8.15               In evidence to the Sub-Committee, Universities Australia emphasised the importance of the rapid growth in exports of education services in recent years: exports have become a very significant component in a relatively short period of Australia’s exporting activity. From almost nothing 10 or 15 years ago we now have the third largest export sector coming from education. That has been a marvellous achievement, we think, but there are, as we know from a number of recent events, risks attached to that sector and to other sectors as well.

Our concern is to seek to underpin the sustainability of that achievement which for us in education is not only an economic achievement. Hand in hand with economic benefits to the country are a whole range of wider social and community benefits that come out of education beyond the simple making of money.

Indeed, were I addressing a humanities faculty, I probably would not even emphasise $15 billion or $16 billion of export success, I would be talking about the splendid integration of ideas that come with the mixing of people from different backgrounds, their ability to research from different perspectives and share their experience through education.

The nice thing about education is that the two things go together, so that we have created a very significant export industry. In the context of your inquiry, we are looking to find support for reinforcing a number of the underpinnings that have helped that happen and perhaps address in several ways some matters that can threaten that success.[15]

8.16               Universities Australia indicated to the Sub-Committee, however, that while Australia offers an open sector for participation by overseas universities, the same is not always available to Australian universities seeking to establish campuses overseas. Responding to a comment on the importance of exports of education services, Universities Australia said :

It is important; we would like it to become more important. One of the reasons that that is an issue is, of course, a lot of behind-the-border protections overseas as opposed to here, where, for instance, we have recently opened up our sector to universities like University College London, Carnegie Mellon and so on, which have been able to establish campuses here by exactly the same rules as Australian universities are established by. The same protocols apply.

On the other hand, that does not necessarily apply in many of our major overseas partners. An example is India, where there are severe restrictions on the establishment of campuses by foreign universities.
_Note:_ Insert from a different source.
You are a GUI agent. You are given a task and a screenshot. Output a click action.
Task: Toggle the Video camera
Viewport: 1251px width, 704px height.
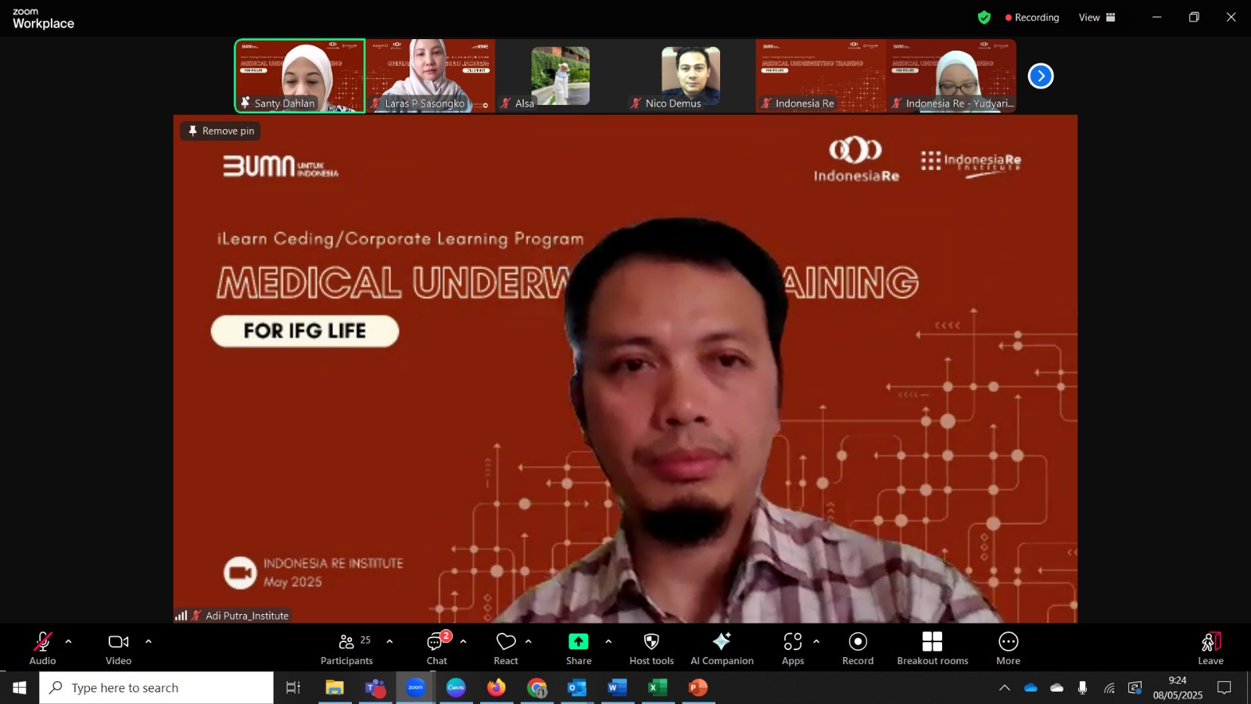(x=119, y=648)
In many other countries it has to be done in partnership with local universities and you cannot have a freestanding foreign university establishing itself.

We would be particularly keen to see, in international FTA-type negotiations, complementary negotiations that deal with those sorts of behind-the-border restrictions, if not specific education chapters, for instance—and we would like to see that too.[16]

8.17               The Sub-Committee noted that the number of student visas granted had almost doubled between 2003-04 and 2007-08. The number of Asian students increased by almost 81 per cent and, from a low starting point, the number of students from Latin America more than trebled:

Student Visas Granted – by Region[17]













Latin America



















8.18               The submission from DIAC makes the point that not only do these visiting students represent a large market for Australian education, but they also create valuable personal linkages that can “have downstream benefits for future trade and investment relations”.[18]

8.19               To assist in efforts to increase the scope for international marketing of education services, responsibility for that function was transferred to Austrade on 1 July 2010. Following its 2010 meeting, the COAG Ministerial Council on International Trade reported:

Ministers noted the arrangements for the transfer of responsibility to Austrade on 1 July 2010 for the marketing and promotion of international education. Ministers highlighted the important contribution of education exports to the economy and emphasised the importance of ensuring a smooth transition of the functions.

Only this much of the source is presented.